Vingt-neuf ans plus tard, il est évident que
Final Holocaust a quelque peu vieillit. Sa production, si elle a permis à l’époque au groupe de se faire un nom autre part que dans nos contrées, a naturellement subi les affres du temps. Le remastering signé Patrick W. Engel sur la réédition proposée par Century Media permet de gommer quelque peu cette impression même s’il faut bien garder à l’esprit que pour l’année - 1990 - le travail effectué par Ulli Pösselt et Axel Thubeauville était tout sauf désuet. Mais surtout, le jeu de Massacra n’était pas encore au niveau de ses réalisations à venir (les monstres de violence que sont
Enjoy The Violence et
Signs Of The Decline). On trouve en effet sur ce premier album des titres composés par le groupe dès ses débuts en 1987 ("Apocalyptic Warriors" et sa superbe introduction "va-t-en-guerre" tirée de Faust de Charles Gounod, "The Day Of Massacra" - tous les deux rebaptisés entre temps). Des compositions parfois un peu bancales (certains riffs paraissent un peu simples aujourd’hui), marqués de cette fougue à peine contenue mais à l’exécution peut-être encore un poil approximative. Pourtant, ce sont bien ces petits défauts qui font de
Final Holocaust un album aussi intemporel, véritable pierre angulaire d’une scène française qui malgré ses problèmes de promotions perpétuels livrera quelques-unes des meilleures sorties de l’époque (Mutilated, Agressor, Mercyless et Loudblast).

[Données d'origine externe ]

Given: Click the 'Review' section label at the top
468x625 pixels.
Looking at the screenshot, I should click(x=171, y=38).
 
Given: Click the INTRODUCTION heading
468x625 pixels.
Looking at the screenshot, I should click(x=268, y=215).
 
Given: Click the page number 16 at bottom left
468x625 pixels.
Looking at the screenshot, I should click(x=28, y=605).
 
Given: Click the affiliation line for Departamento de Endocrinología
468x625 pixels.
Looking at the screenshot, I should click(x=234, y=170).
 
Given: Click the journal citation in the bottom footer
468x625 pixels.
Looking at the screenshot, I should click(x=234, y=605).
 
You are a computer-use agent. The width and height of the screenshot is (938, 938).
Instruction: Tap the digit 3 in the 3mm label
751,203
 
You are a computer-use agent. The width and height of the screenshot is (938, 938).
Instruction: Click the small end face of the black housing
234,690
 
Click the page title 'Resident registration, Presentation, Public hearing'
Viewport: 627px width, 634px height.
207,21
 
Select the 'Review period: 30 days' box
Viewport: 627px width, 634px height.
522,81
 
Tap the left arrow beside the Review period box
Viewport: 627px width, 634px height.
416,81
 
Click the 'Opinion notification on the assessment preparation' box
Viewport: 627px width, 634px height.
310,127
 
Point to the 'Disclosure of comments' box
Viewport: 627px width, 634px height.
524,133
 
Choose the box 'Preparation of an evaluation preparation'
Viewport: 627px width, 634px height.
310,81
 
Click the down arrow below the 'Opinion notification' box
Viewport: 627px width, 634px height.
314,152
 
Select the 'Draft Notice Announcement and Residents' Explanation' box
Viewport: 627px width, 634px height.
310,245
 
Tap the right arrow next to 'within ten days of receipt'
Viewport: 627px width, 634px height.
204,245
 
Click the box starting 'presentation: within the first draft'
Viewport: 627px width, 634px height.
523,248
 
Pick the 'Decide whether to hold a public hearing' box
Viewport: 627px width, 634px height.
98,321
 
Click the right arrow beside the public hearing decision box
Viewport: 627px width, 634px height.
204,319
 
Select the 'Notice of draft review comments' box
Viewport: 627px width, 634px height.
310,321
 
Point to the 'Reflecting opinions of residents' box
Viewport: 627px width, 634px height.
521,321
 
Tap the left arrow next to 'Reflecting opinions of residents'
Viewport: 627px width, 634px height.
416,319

J’aurai pu davantage rentrer dans le détail de chacune de ces dix compositions mais trois décennies plus tard, je me cache cette fois-ci derrière le fait que tout a déjà été dit sur le sujet et surtout, je l’espère, que chaque amateur de Death Metal ou de Thrash soucieux de l’histoire de la scène nationale, connait ses classiques sur le bout des doigts ou presque (on a tous des lacunes parmi ces dits "classiques"). Car oui,
Final Holocaust que l’on soit français ou non, figure parmi les incontournables de l’époque. Certes, celui-ci n’a pas l’aura d’un
Enjoy The Violence plus maîtrisé à tous les niveaux mais il reste un premier jet de grande qualité et encore une fois un disque incroyablement sauvage doté d’un savoir-faire peut-être encore un peu limité mais qui aura néanmoins permis à un groupe français de rivaliser avec les plus grands de l’époque. Rien que pour cela, ce premier album ne doit pas être oublié.